* [YOUR TASK]:
Copy verbatim the block of lines in the entries below whose first line contains "Task: Click the 1.77% percentage change" and whose last line contains "Task: Open Settings in the Fin sidebar". Leave out all other lines.

* [SOURCE DATA]:
= Beginning of Section =

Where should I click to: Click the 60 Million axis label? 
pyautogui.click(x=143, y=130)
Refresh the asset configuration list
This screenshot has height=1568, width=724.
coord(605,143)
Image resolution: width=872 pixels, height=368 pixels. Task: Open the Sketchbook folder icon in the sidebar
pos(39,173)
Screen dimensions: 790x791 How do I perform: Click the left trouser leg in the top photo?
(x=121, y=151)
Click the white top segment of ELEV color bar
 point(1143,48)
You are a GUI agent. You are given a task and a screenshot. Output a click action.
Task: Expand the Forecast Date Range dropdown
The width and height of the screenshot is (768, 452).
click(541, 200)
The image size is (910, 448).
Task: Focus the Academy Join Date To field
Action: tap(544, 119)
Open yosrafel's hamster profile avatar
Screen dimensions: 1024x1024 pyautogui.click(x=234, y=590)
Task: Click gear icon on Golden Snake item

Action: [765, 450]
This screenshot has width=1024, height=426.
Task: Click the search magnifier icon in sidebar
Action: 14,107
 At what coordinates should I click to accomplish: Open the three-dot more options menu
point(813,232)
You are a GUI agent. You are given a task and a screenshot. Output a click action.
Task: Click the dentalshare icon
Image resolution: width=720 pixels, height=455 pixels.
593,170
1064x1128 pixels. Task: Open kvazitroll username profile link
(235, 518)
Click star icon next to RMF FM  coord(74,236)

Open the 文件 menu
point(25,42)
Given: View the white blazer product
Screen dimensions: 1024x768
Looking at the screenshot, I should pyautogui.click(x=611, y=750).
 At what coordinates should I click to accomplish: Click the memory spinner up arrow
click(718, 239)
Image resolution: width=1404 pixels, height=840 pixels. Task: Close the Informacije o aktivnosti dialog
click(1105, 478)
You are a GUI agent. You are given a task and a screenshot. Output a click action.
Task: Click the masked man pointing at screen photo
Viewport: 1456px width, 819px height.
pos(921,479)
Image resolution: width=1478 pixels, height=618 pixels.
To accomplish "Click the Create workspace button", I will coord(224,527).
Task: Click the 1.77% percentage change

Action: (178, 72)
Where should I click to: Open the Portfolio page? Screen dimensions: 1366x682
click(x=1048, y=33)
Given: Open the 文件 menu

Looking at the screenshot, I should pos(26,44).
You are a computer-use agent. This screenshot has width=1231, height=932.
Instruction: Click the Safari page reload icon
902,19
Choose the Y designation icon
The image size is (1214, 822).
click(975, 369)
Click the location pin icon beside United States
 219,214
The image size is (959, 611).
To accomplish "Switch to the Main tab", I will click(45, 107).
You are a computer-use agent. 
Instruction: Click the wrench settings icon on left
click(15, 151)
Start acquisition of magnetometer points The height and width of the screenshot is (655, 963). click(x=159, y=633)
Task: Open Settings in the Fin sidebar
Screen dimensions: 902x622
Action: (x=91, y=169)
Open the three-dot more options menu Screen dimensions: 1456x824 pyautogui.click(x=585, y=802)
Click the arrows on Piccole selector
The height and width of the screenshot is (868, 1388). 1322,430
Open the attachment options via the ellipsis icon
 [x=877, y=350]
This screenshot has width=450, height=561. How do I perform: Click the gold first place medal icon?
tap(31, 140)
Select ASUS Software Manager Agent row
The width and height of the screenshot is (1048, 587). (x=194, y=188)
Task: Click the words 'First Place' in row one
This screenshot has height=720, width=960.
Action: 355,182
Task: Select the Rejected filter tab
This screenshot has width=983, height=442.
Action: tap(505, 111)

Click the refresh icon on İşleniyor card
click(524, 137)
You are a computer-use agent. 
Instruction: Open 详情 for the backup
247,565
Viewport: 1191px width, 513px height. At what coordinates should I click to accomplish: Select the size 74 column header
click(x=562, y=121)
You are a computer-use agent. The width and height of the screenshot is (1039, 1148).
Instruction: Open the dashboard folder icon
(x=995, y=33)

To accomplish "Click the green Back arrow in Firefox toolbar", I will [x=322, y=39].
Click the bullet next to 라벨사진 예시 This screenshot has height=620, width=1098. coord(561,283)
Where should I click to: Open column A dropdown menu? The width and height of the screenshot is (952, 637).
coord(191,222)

= End of Section =

* [SOLUTION FOR THIS EXERCISE]:
Task: Click the 1.77% percentage change

Action: (178, 72)
Where should I click to: Open the Portfolio page? Screen dimensions: 1366x682
click(x=1048, y=33)
Given: Open the 文件 menu

Looking at the screenshot, I should pos(26,44).
You are a computer-use agent. This screenshot has width=1231, height=932.
Instruction: Click the Safari page reload icon
902,19
Choose the Y designation icon
The image size is (1214, 822).
click(975, 369)
Click the location pin icon beside United States
 219,214
The image size is (959, 611).
To accomplish "Switch to the Main tab", I will click(45, 107).
You are a computer-use agent. 
Instruction: Click the wrench settings icon on left
click(15, 151)
Start acquisition of magnetometer points The height and width of the screenshot is (655, 963). click(x=159, y=633)
Task: Open Settings in the Fin sidebar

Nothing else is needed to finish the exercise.